* _What you will do_
The records that follow are to be repeated without alteration.

* _Listed entries_
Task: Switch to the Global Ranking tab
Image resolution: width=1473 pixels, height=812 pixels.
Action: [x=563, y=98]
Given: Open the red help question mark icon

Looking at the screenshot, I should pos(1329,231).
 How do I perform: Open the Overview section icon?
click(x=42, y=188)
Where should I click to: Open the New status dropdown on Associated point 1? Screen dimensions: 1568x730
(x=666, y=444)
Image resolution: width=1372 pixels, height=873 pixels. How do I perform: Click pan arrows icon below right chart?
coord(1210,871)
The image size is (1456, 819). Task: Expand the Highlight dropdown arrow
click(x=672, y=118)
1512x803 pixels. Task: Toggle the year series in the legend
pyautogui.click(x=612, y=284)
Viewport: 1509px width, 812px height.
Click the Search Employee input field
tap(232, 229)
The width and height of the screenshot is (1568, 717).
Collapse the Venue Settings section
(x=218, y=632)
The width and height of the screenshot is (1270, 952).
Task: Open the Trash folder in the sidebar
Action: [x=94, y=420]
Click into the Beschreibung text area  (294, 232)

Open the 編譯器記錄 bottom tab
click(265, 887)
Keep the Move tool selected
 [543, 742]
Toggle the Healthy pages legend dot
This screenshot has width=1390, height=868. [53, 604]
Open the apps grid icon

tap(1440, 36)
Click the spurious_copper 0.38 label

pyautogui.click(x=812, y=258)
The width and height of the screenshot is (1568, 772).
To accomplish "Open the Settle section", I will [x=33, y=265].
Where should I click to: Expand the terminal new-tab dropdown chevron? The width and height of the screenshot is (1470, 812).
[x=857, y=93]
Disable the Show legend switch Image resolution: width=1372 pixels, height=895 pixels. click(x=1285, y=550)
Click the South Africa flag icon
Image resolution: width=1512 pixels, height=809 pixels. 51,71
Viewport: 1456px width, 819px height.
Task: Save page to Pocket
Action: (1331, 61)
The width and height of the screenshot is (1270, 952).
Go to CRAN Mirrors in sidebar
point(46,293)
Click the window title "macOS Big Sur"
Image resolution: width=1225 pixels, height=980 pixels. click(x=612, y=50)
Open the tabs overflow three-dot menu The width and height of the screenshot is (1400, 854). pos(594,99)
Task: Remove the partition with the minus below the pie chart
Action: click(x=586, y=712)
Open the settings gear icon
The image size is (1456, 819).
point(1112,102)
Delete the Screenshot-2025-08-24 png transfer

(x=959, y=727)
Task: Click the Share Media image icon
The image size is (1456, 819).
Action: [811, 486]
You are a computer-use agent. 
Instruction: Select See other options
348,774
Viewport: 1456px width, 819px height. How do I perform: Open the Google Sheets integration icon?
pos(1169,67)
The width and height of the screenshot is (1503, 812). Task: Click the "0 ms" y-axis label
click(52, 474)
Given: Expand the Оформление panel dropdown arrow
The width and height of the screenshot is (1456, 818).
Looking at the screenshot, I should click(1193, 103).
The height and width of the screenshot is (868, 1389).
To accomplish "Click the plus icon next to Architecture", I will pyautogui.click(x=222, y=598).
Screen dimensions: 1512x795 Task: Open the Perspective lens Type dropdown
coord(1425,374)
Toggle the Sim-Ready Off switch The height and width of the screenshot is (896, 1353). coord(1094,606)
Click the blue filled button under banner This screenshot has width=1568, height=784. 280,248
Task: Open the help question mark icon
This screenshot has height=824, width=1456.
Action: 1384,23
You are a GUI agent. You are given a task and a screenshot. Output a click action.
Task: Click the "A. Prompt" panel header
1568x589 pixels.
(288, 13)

* _Task solution_
Task: Switch to the Global Ranking tab
Image resolution: width=1473 pixels, height=812 pixels.
Action: [x=563, y=98]
Given: Open the red help question mark icon

Looking at the screenshot, I should pos(1329,231).
 How do I perform: Open the Overview section icon?
click(x=42, y=188)
Where should I click to: Open the New status dropdown on Associated point 1? Screen dimensions: 1568x730
(x=666, y=444)
Image resolution: width=1372 pixels, height=873 pixels. How do I perform: Click pan arrows icon below right chart?
coord(1210,871)
The image size is (1456, 819). Task: Expand the Highlight dropdown arrow
click(x=672, y=118)
1512x803 pixels. Task: Toggle the year series in the legend
pyautogui.click(x=612, y=284)
Viewport: 1509px width, 812px height.
Click the Search Employee input field
tap(232, 229)
The width and height of the screenshot is (1568, 717).
Collapse the Venue Settings section
(x=218, y=632)
The width and height of the screenshot is (1270, 952).
Task: Open the Trash folder in the sidebar
Action: [x=94, y=420]
Click into the Beschreibung text area  (294, 232)

Open the 編譯器記錄 bottom tab
click(265, 887)
Keep the Move tool selected
 [543, 742]
Toggle the Healthy pages legend dot
This screenshot has width=1390, height=868. [53, 604]
Open the apps grid icon

tap(1440, 36)
Click the spurious_copper 0.38 label

pyautogui.click(x=812, y=258)
The width and height of the screenshot is (1568, 772).
To accomplish "Open the Settle section", I will [x=33, y=265].
Where should I click to: Expand the terminal new-tab dropdown chevron? The width and height of the screenshot is (1470, 812).
[x=857, y=93]
Disable the Show legend switch Image resolution: width=1372 pixels, height=895 pixels. click(x=1285, y=550)
Click the South Africa flag icon
Image resolution: width=1512 pixels, height=809 pixels. 51,71
Viewport: 1456px width, 819px height.
Task: Save page to Pocket
Action: (1331, 61)
The width and height of the screenshot is (1270, 952).
Go to CRAN Mirrors in sidebar
point(46,293)
Click the window title "macOS Big Sur"
Image resolution: width=1225 pixels, height=980 pixels. click(x=612, y=50)
Open the tabs overflow three-dot menu The width and height of the screenshot is (1400, 854). pos(594,99)
Task: Remove the partition with the minus below the pie chart
Action: click(x=586, y=712)
Open the settings gear icon
The image size is (1456, 819).
point(1112,102)
Delete the Screenshot-2025-08-24 png transfer

(x=959, y=727)
Task: Click the Share Media image icon
The image size is (1456, 819).
Action: [811, 486]
You are a computer-use agent. 
Instruction: Select See other options
348,774
Viewport: 1456px width, 819px height. How do I perform: Open the Google Sheets integration icon?
pos(1169,67)
The width and height of the screenshot is (1503, 812). Task: Click the "0 ms" y-axis label
click(52, 474)
Given: Expand the Оформление panel dropdown arrow
The width and height of the screenshot is (1456, 818).
Looking at the screenshot, I should click(1193, 103).
The height and width of the screenshot is (868, 1389).
To accomplish "Click the plus icon next to Architecture", I will pyautogui.click(x=222, y=598).
Screen dimensions: 1512x795 Task: Open the Perspective lens Type dropdown
coord(1425,374)
Toggle the Sim-Ready Off switch The height and width of the screenshot is (896, 1353). coord(1094,606)
Click the blue filled button under banner This screenshot has width=1568, height=784. 280,248
Task: Open the help question mark icon
This screenshot has height=824, width=1456.
Action: 1384,23
You are a GUI agent. You are given a task and a screenshot. Output a click action.
Task: Click the "A. Prompt" panel header
1568x589 pixels.
(288, 13)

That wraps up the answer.